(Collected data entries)
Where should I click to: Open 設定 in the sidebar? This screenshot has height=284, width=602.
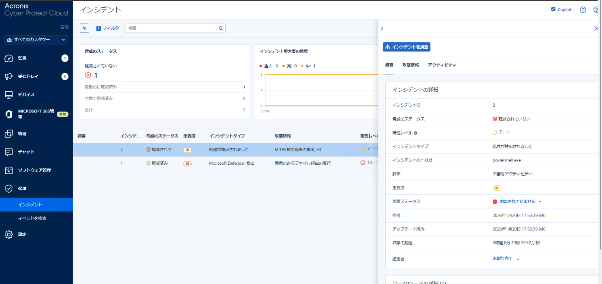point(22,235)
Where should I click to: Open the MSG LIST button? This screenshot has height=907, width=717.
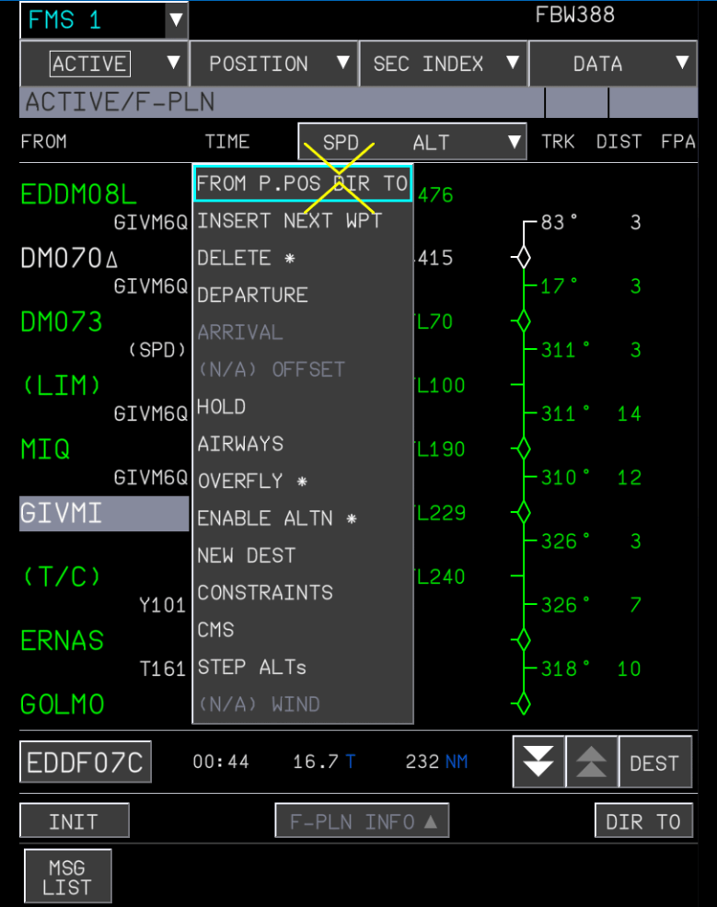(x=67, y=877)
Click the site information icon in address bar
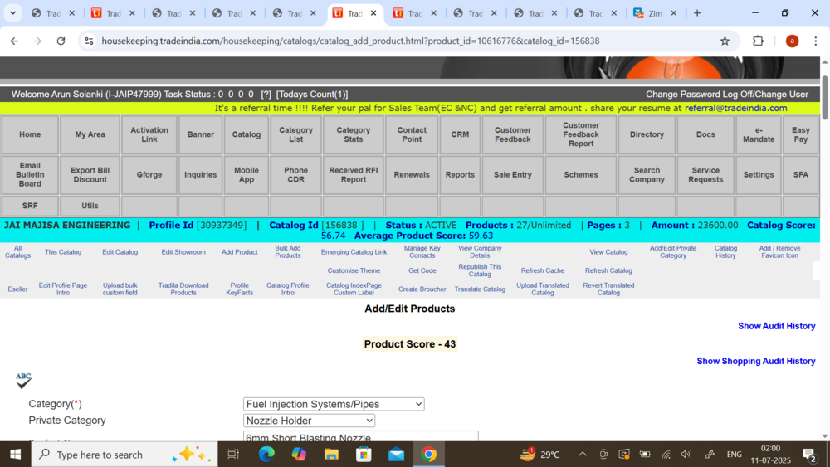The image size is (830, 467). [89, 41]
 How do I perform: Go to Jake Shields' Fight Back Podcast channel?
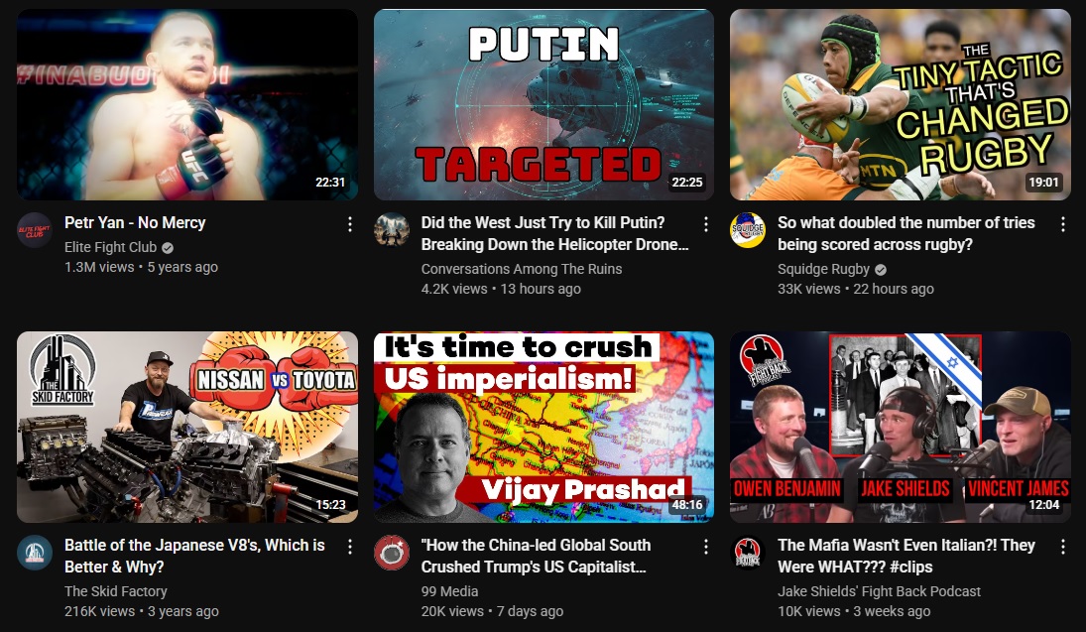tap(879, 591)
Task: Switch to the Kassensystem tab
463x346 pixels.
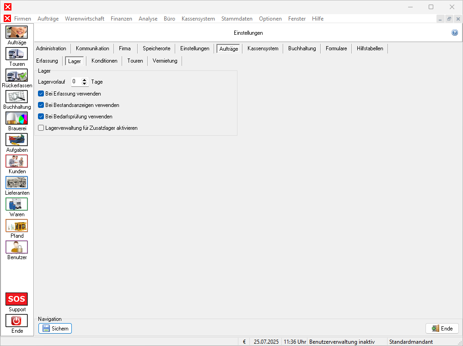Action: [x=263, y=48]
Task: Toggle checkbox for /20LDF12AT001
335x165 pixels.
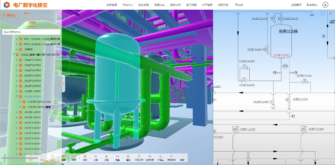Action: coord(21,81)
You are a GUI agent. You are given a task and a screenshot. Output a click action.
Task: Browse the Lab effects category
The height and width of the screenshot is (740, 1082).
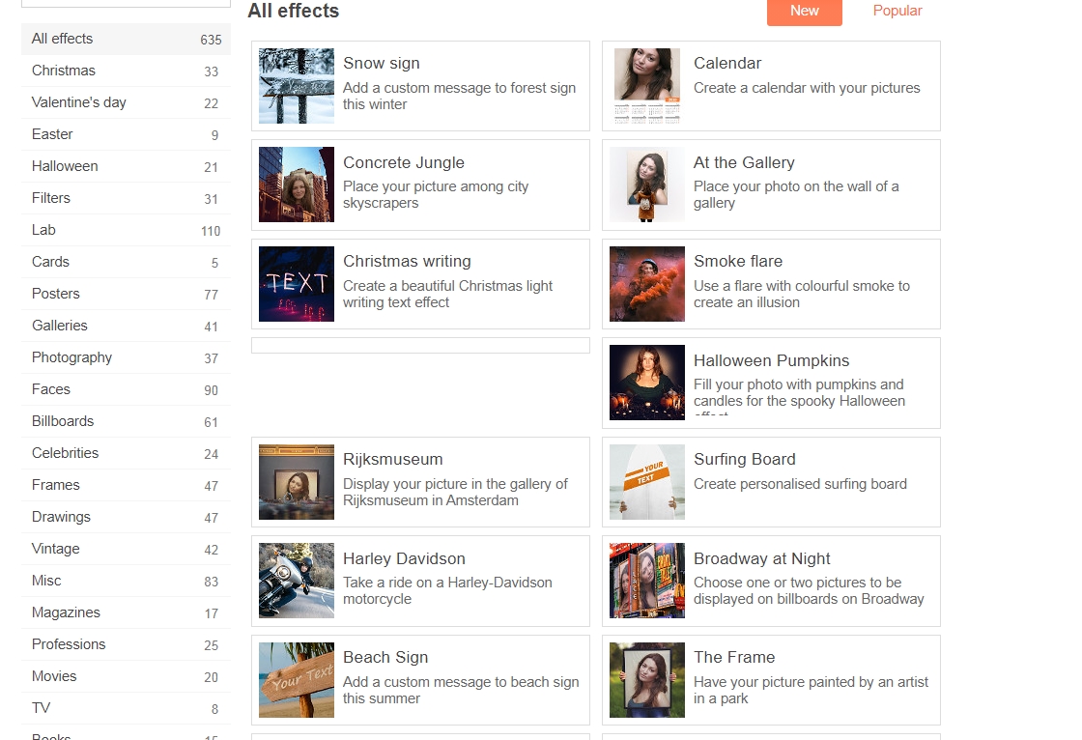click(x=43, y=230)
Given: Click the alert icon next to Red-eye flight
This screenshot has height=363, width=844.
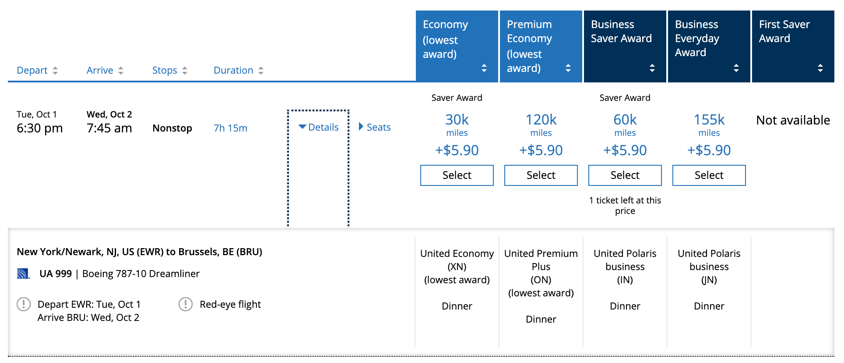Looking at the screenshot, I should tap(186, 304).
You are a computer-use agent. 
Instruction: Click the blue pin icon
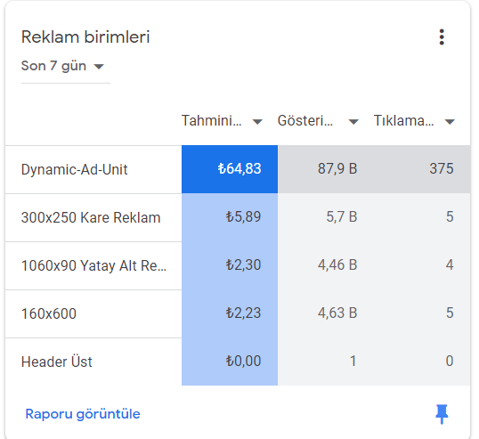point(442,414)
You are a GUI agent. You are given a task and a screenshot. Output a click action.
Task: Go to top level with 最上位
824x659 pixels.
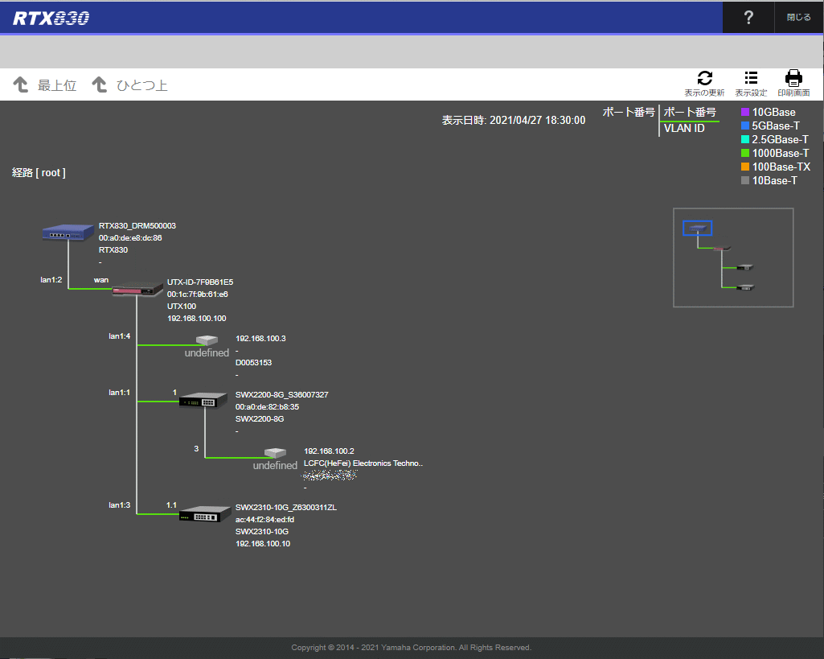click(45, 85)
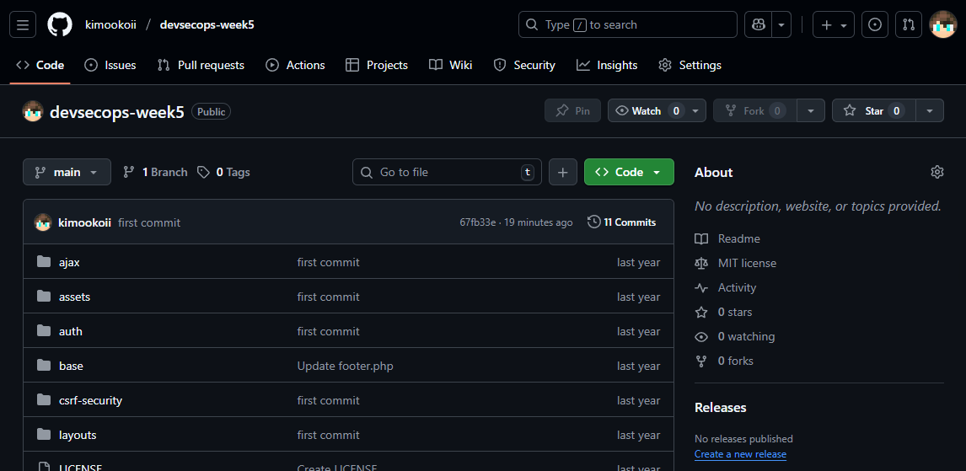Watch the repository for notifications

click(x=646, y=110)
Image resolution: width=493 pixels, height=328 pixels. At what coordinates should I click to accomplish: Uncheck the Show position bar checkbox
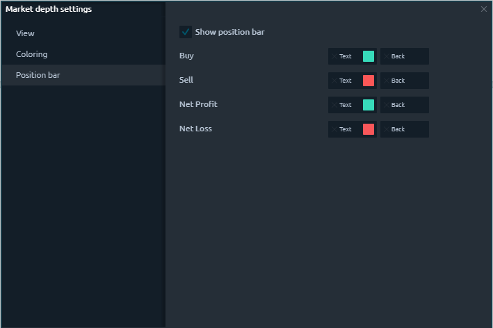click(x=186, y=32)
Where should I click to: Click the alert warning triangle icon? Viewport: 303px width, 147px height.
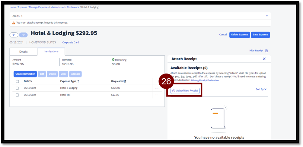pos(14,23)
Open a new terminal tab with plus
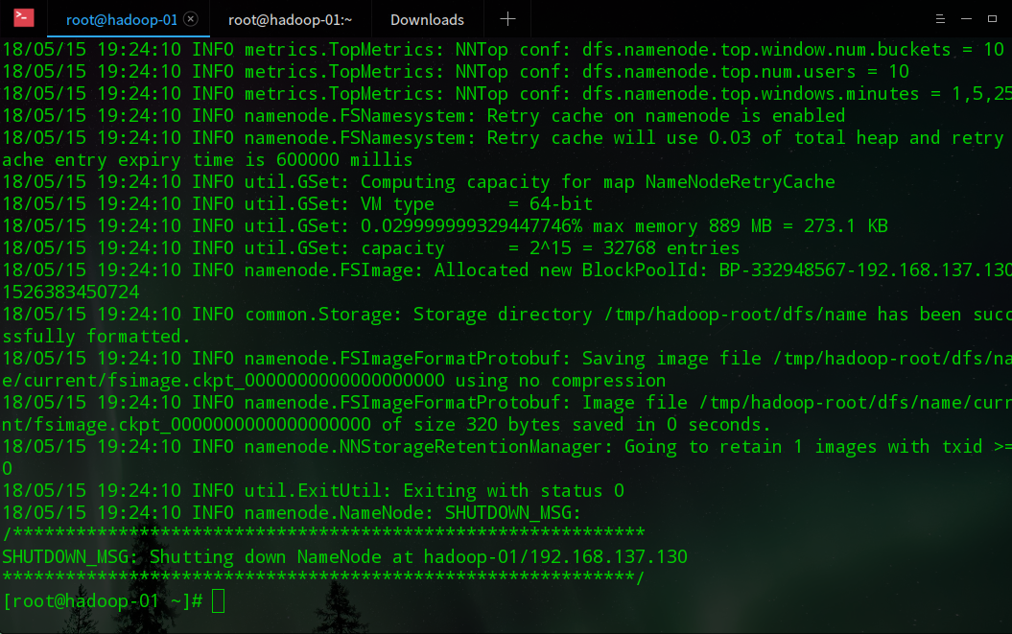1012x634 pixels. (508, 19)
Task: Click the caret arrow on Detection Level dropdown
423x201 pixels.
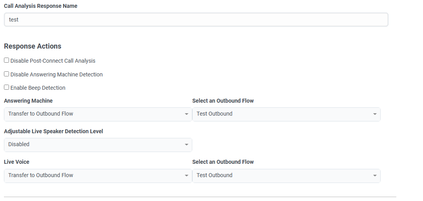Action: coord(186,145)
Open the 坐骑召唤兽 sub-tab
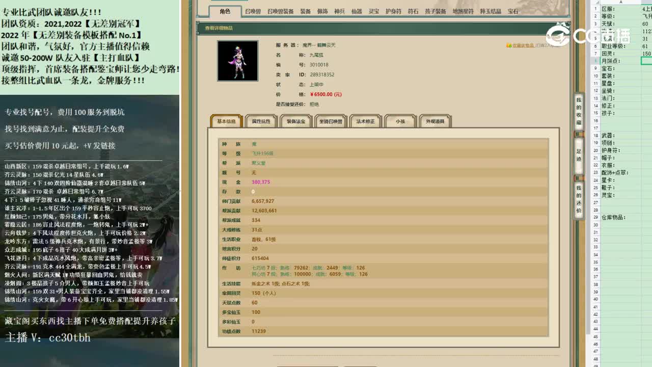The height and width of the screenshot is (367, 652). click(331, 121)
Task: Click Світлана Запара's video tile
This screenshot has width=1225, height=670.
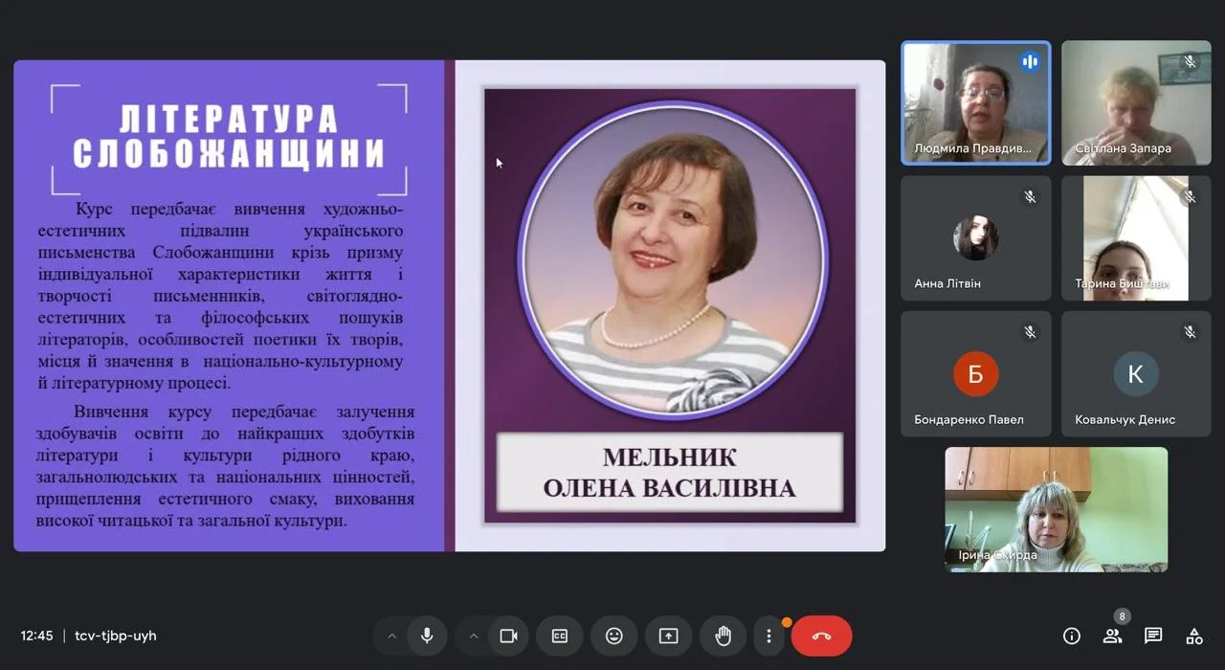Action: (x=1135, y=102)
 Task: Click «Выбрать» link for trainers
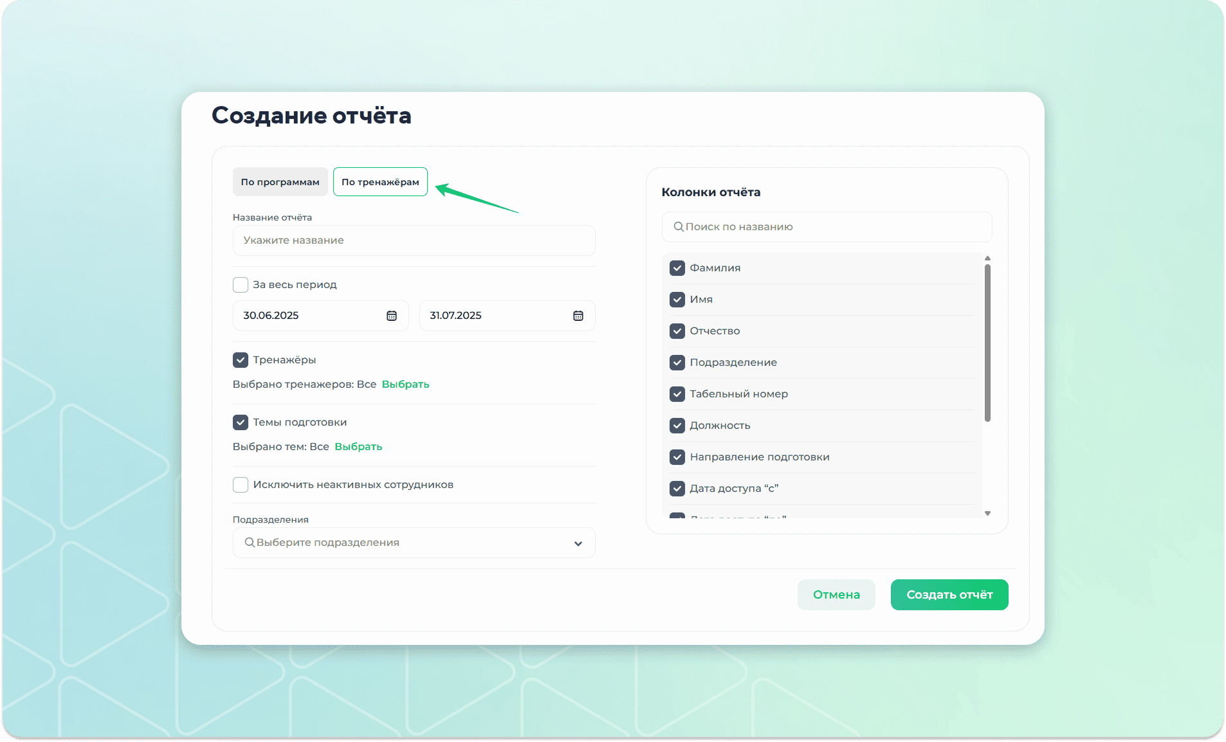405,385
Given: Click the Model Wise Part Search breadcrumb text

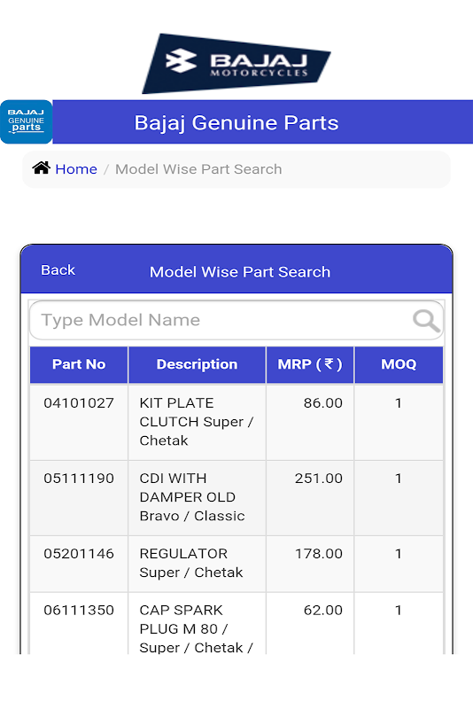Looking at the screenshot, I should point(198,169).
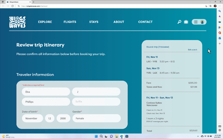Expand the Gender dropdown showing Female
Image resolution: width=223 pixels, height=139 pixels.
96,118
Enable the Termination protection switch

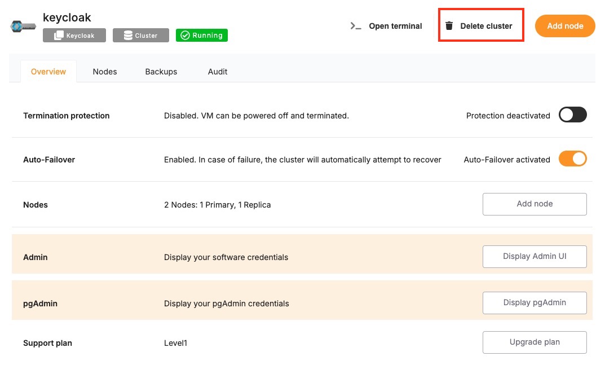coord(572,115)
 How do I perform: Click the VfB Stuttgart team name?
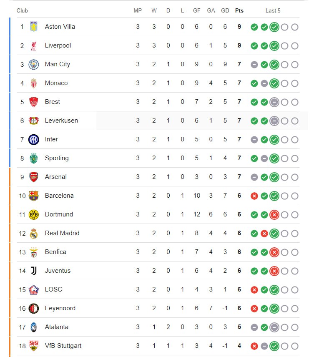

# [Task instructions]
The required output is every line from the one containing "Task: Click the" through the last line of the records, inclusive, reproduced exactly and without pictures.

# [Expected answer]
Task: Click the caret arrow on Detection Level dropdown
423x201 pixels.
Action: coord(186,145)
Open the 坐骑召唤兽 sub-tab
The height and width of the screenshot is (367, 652). click(331, 121)
Task: Click Світлана Запара's video tile
This screenshot has width=1225, height=670.
Action: (x=1135, y=102)
 Task: Click «Выбрать» link for trainers
405,385
Given: Click the Model Wise Part Search breadcrumb text

Looking at the screenshot, I should point(198,169).
Expand the Gender dropdown showing Female
Image resolution: width=223 pixels, height=139 pixels.
96,118
Enable the Termination protection switch

coord(572,115)
 How do I perform: Click the VfB Stuttgart team name?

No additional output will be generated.